* ARBEITSSCHRITTE
(A) Zitieren Sie aus dem Ausgangstext den Abschnitt von „Die Weinbranche ist“ bis einschließlich „in Europa her.“.
(B) Übertragen Sie diesen Satz aus dem Ausgangstext ins Englische: „Frankreich, Spanien und Italien sind die drei größten Weinproduzenten in Europa.“

* AUSGANGSTEXT
◇ ◇ ◇ ◇ ◇ ◇ ◇

Die Weinbranche ist im Umbruch. Sowohl auf europäischer Ebene als auch weltweit zwingt die Pandemie den Sektor zum Umdenken. Am 2. Dezember hatten der Brüsseler Thinktank „Farm Europe“, die Landwirtschaftsverbände Frankreichs, Italiens und Spaniens zu einer Online-Podiumsdiskussion mit französischen, spanischen und italienischen Europaabgeordneten und Vertretern der EU-Kommission geladen. Im Mittelpunkt des Gesprächs: „Der Weinsektor: Die Krise und eine Strategie für die Zukunft“.  Frankreich, Spanien und Italien sind die drei größten Weinproduzenten in Europa. Ihr Marktanteil beträgt rund die Hälfte des Weltmarkts, sie stellen mehr als 80 Prozent der Weinerzeugnisse in Europa her.

„Die Winzer können nicht aufhören, weiterzuarbeiten“, empört sich Angel Villafranca, Präsident des Spanischen Landwirtschaftsverbandes, in Bezug auf die Folgen der Pandemie. Geschlossene Restaurants, keine Touristen und Lockdown – das alles habe bei den Mitgliedern seines Verbandes zu leeren Kassen geführt, sagt er und verlangt dringend finanzielle Unterstützung von der Europäischen Union.

Als „äußerst problematisch“ bezeichnet auch Pau Roca, Generaldirektor der Internationalen Organisation für Rebe und Wein (OIV), die derzeitige Lage in der Branche. Sorgen bereiten ihm vor allem die Exporte. Roca berichtet von einem Rückgang von 6,7 Prozent des Gesamtvolumens in der EU zwischen Januar und Juli 2020, was einem Preiseinbruch von rund 12 Prozent gleichkommt. Roca macht in seinen Ausführungen nicht nur die Pandemie für diese Entwicklung verantwortlich. Der Preis der Trauben sei daran schuld und die großen Unternehmen, die ihn diktieren. Der zweite Faktor sei das „Paradigma des Klimawandels“.

„Welchen (Wein-)Markt wollen wir?“

„Wir müssen uns auf eine Definition des Produkts Wein einigen“, sagt Roca und meint damit einheitliche Standards, die in der Welt bei der Herstellung und Vermarktung von Wein künftig gelten sollen. Für die Branche in Europa, sagt er, seien jetzt gemeinsame Entscheidungen auf EU-Ebene dringend nötig. Auch in Sachen Digitalisierung des Weinsektors. Die Pandemie habe allen Beteiligten vor Augen geführt, wo die Chancen und die Defizite in der digitalen Ausrichtung der Branche liegen.

◇ ◇ ◇ ◇ ◇ ◇ ◇

* INFORMATIONEN
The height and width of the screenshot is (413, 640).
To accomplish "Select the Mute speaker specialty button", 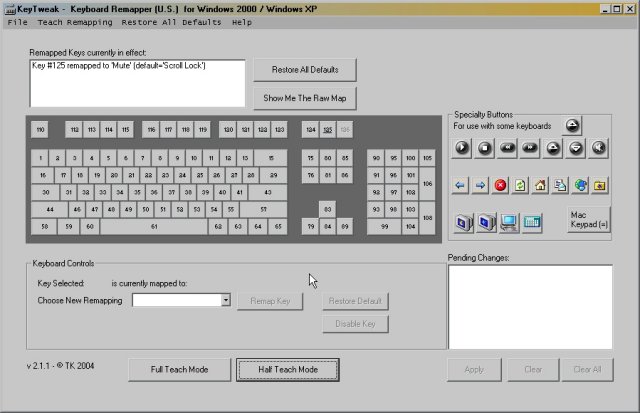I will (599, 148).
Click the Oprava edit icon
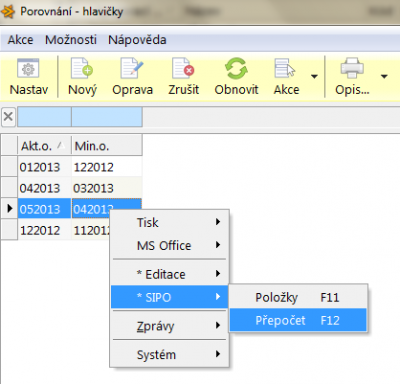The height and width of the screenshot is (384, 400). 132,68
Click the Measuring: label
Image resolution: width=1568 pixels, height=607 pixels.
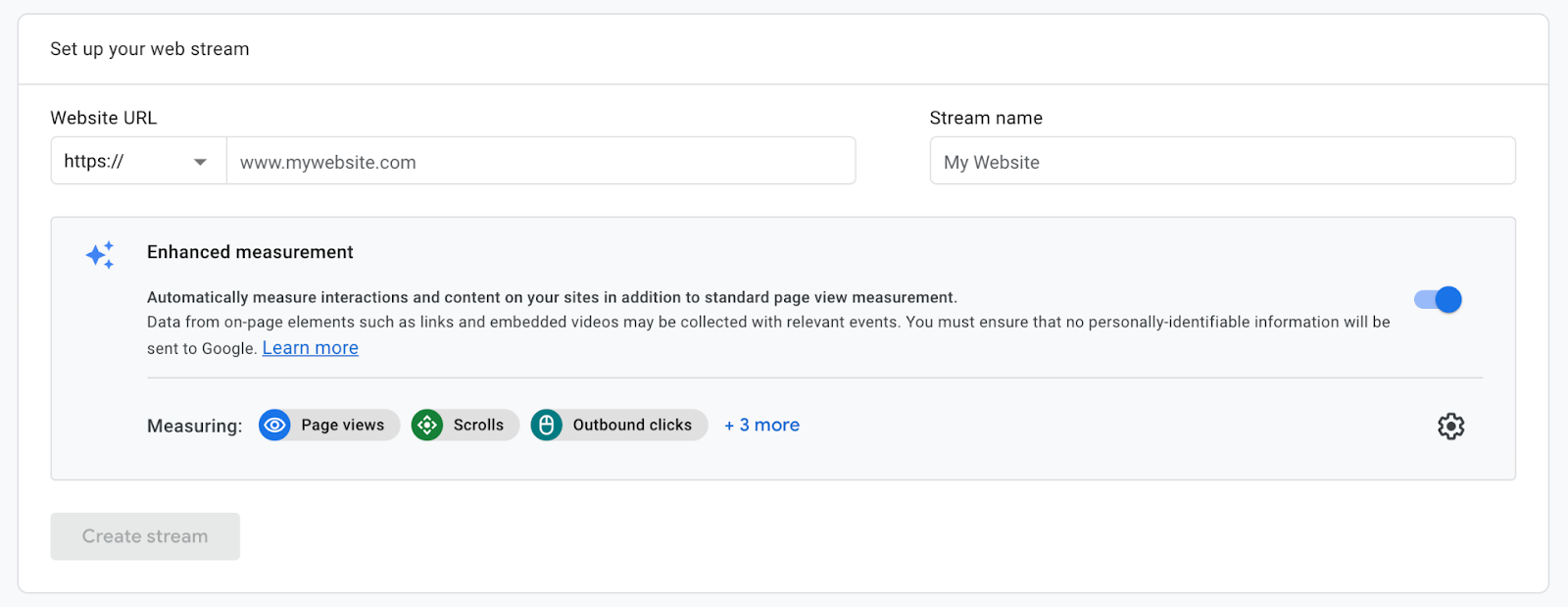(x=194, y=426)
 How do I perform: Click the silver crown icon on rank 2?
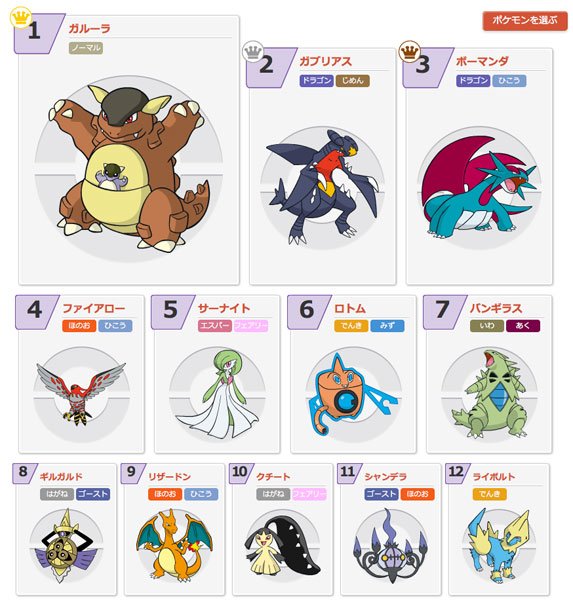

◇ ◇ ◇ ◇ ◇ ◇ ◇

* LÖSUNGEN
(A)
Die Weinbranche ist im Umbruch. Sowohl auf europäischer Ebene als auch weltweit zwingt die Pandemie den Sektor zum Umdenken. Am 2. Dezember hatten der Brüsseler Thinktank „Farm Europe“, die Landwirtschaftsverbände Frankreichs, Italiens und Spaniens zu einer Online-Podiumsdiskussion mit französischen, spanischen und italienischen Europaabgeordneten und Vertretern der EU-Kommission geladen. Im Mittelpunkt des Gesprächs: „Der Weinsektor: Die Krise und eine Strategie für die Zukunft“.  Frankreich, Spanien und Italien sind die drei größten Weinproduzenten in Europa. Ihr Marktanteil beträgt rund die Hälfte des Weltmarkts, sie stellen mehr als 80 Prozent der Weinerzeugnisse in Europa her.

(B) France, Spain, and Italy are the three largest wine producers in Europe.